Beberapa kode etik yang perlu dipatuhi oleh seluruh karyawan & pimpinan perusahaan, antara lain menghindarkan diri dari situasi (kondisi) yang dapat mengakibatkan suatu benturan kepentingan. Selain itu setiap karyawan & pimpinan perusahaan yang merasa bahwa dirinya mungkin terlibat dalam benturan kepentingan harus segera melaporkan semua hal yang bersangkutan secara detail kepada pimpinannya (atasannya) yang lebih tinggi.
Setiap karyawan & pimpinan perusahaan yang melanggar ketentuan dalam Kode Etik tersebut perlu dikenakan sanksi yang tegas sesuai dengan ketentuan/peraturan yang berlaku di perusahaan, misalnya tindakan disipliner termasuk sanksi pemecatan (Pemutusan Hubungan Kerja).

Untuk melakukan pengujian atas Kepatuhan terhadap Kode Etik tersebut perlu dilakukan semacam audit kepatuhan (compliance audit) oleh pihak yang independent, misalnya Internal Auditor, sehingga dapat diketahui adanya pelanggaran berikut sanksi yang akan dikenakan terhadap karyawan & pimpinan perusahaan yang melanggar kode etik. Akhirnya diharpkan para karyawan maupun pimpinan perusahaan mematuhi Code of Corporate & Business Conduct yang telah ditetapkan oleh perusahaan sebagai penerapan GCG.
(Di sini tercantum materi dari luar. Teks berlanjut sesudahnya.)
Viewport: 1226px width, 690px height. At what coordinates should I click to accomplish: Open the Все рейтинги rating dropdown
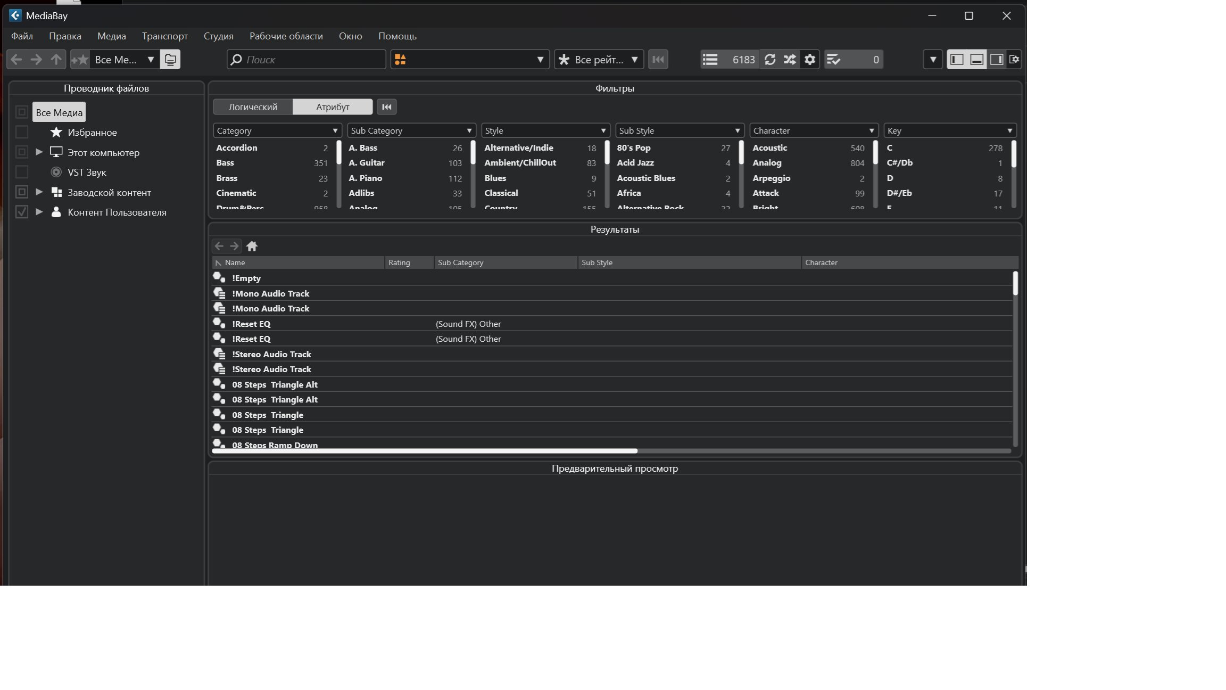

2.5     Hubungan Etika Bisnis dan Good Corporate Governance
Disadari atau tidak, penerapan Good Corporate Governancedalam implementasi etika dalam bisnis memiliki peran yang sangat besar. Pada intinya etika bisnis bukan lagi merupakan suatu kewajiban yang harus dilakukan oleh pelaku bisnis tetapi menjadi suatu kebutuhan yang harus terpenuhi. Salah satu contohnya pada prinsip-prinsip GCG mencerminkan etika bisnis yang dapat memenuhi keinginan seluruh stakeholdernya. Etika bisnis yang baik dan sehat menjadi kunci bagi suatu perusahaan untuk membuatnya tetap berdiri kokoh dan tahan terhadap segala macam serangan ketidakstabilan ekonomi.